-- RECORDS TO PROCESS --
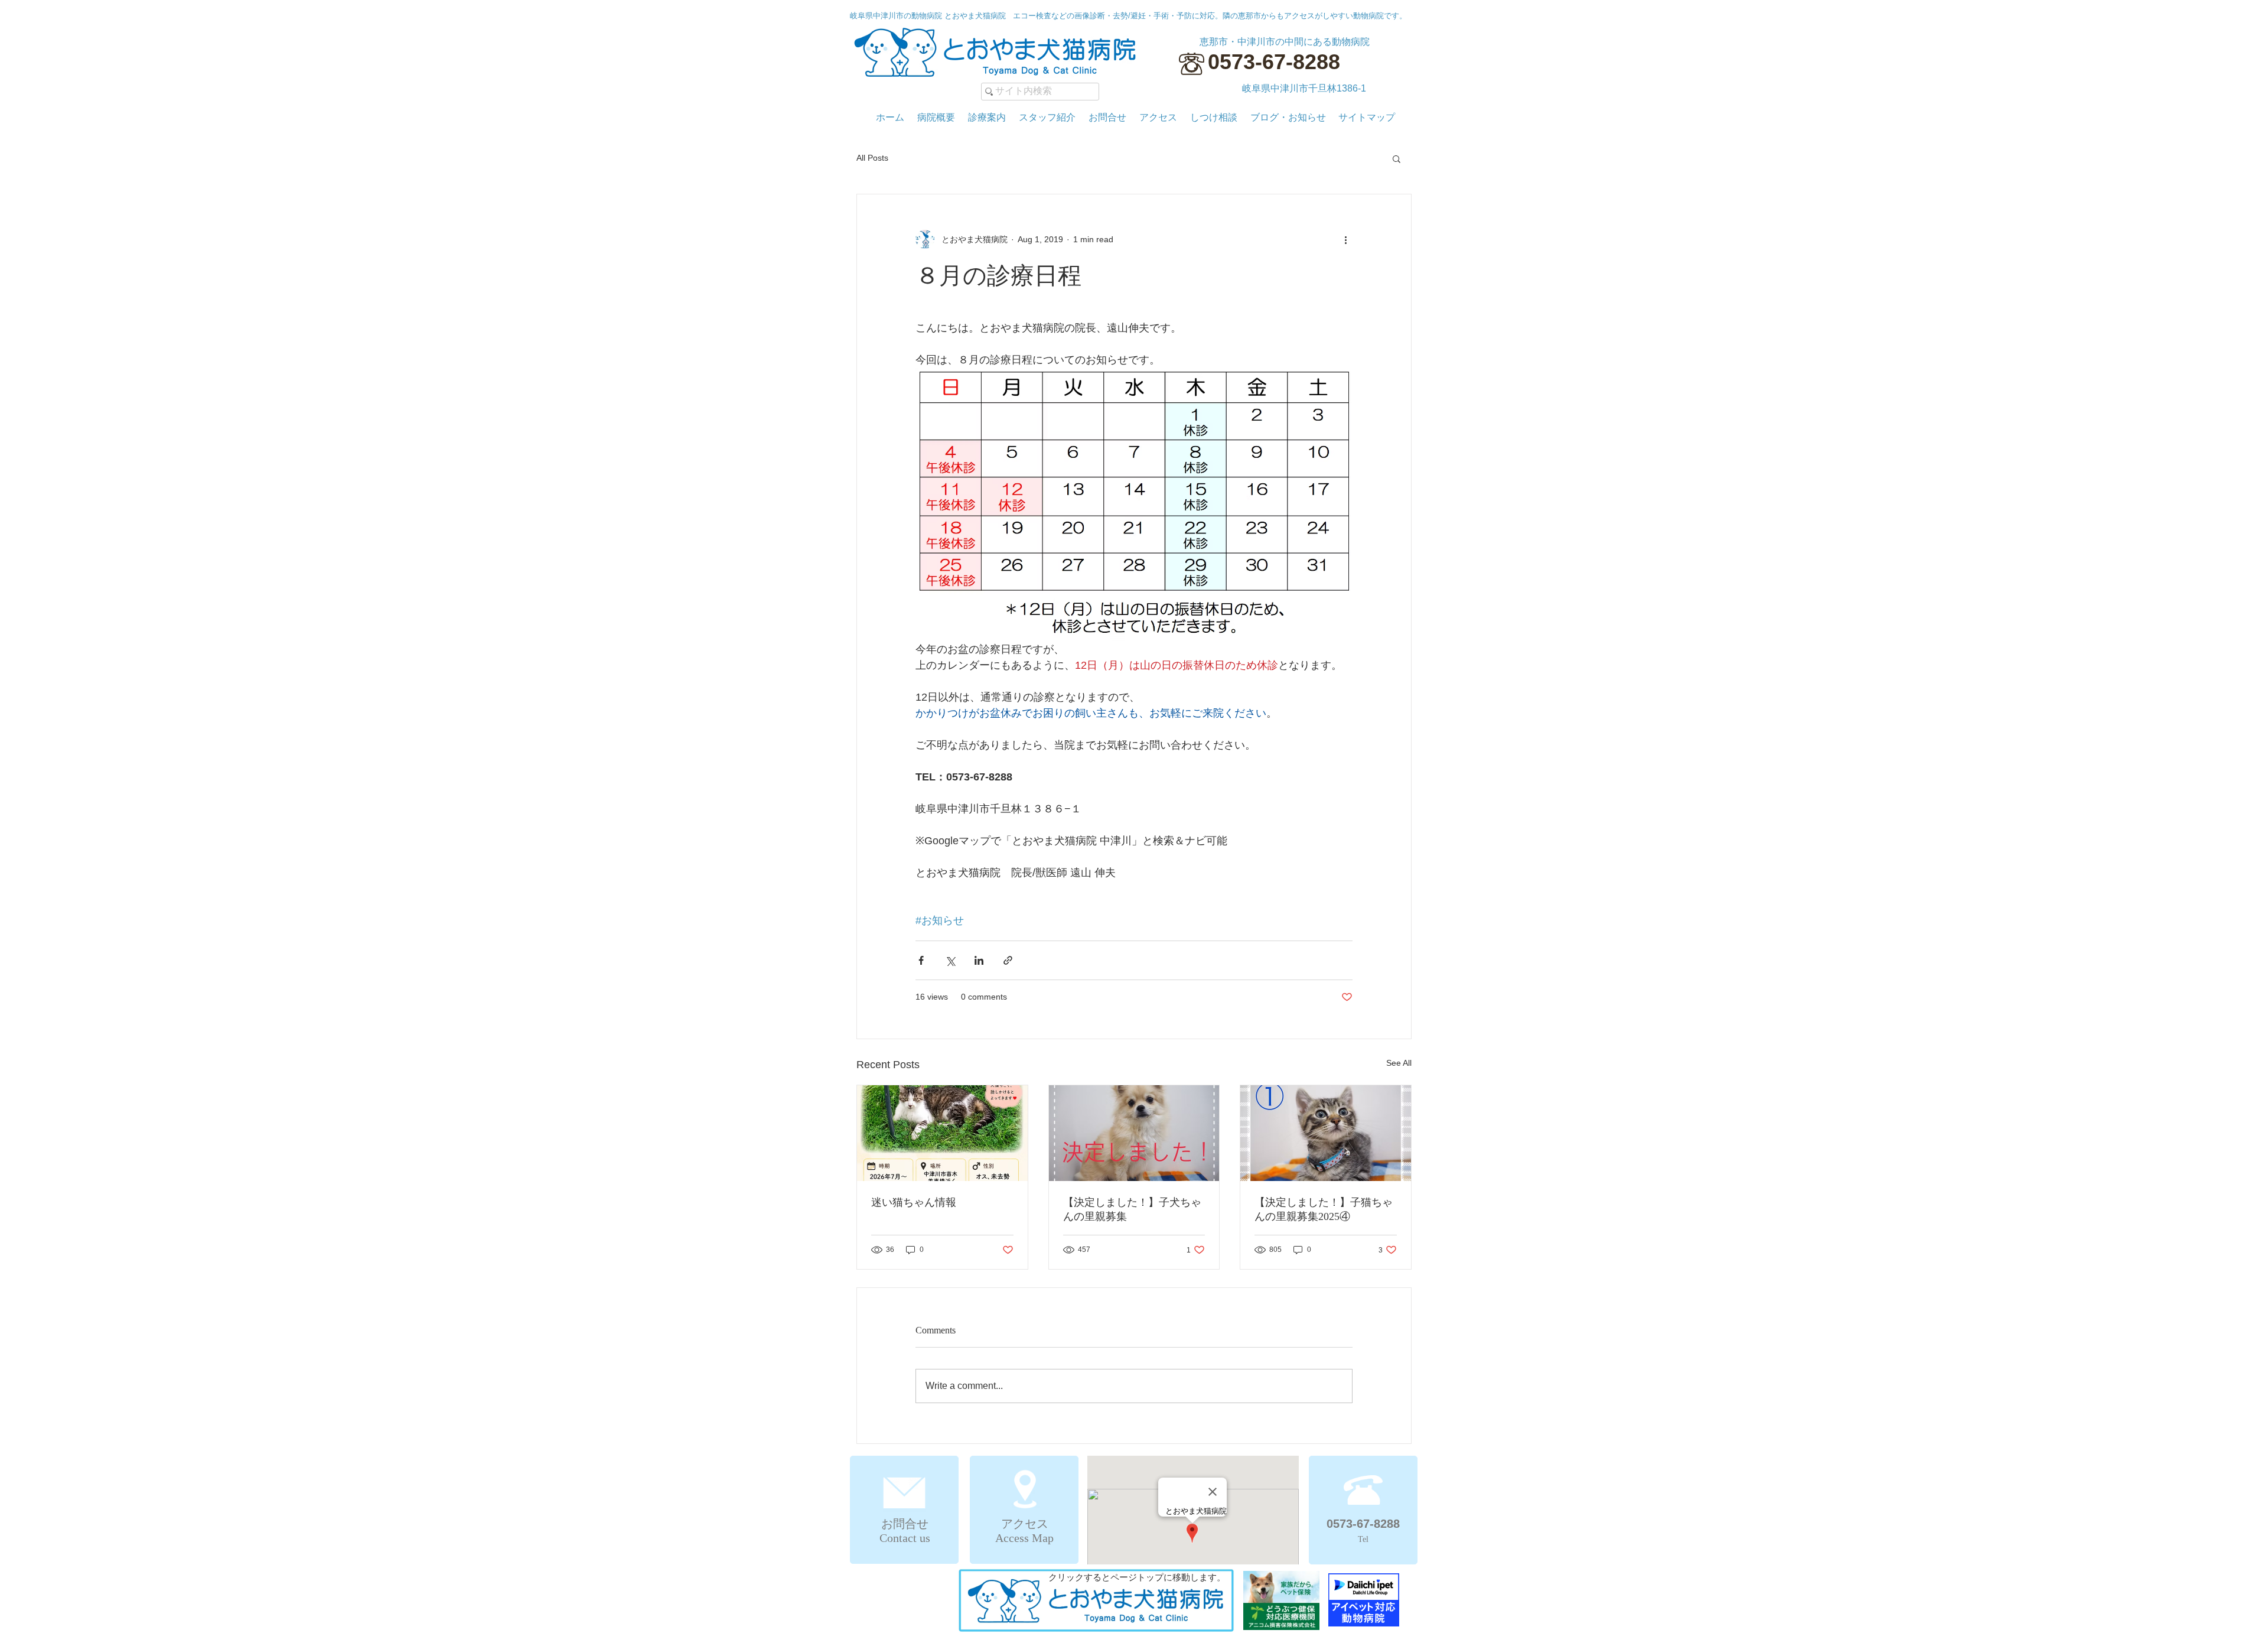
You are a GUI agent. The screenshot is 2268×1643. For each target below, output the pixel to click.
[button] (1396, 158)
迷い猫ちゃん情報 (913, 1202)
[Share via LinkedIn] (979, 960)
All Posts (872, 157)
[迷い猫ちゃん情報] (942, 1133)
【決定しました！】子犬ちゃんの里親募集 (1132, 1209)
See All (1399, 1063)
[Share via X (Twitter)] (950, 960)
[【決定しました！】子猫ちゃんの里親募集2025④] (1325, 1133)
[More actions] (1345, 239)
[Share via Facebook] (921, 960)
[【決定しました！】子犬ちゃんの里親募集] (1134, 1133)
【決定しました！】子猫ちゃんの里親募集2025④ (1323, 1209)
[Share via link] (1008, 960)
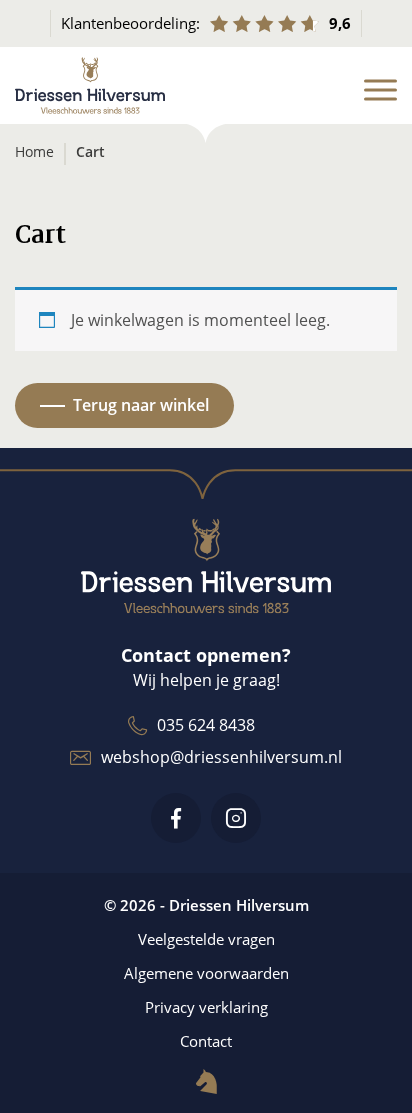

-- WORK INSTRUCTION --
Scan the listing above and identify each line holding the string "決定しました"; copy every such line.

-- OUTPUT OF THE EXERCISE --
【決定しました！】子犬ちゃんの里親募集 (1132, 1209)
[【決定しました！】子猫ちゃんの里親募集2025④] (1325, 1133)
[【決定しました！】子犬ちゃんの里親募集] (1134, 1133)
【決定しました！】子猫ちゃんの里親募集2025④ (1323, 1209)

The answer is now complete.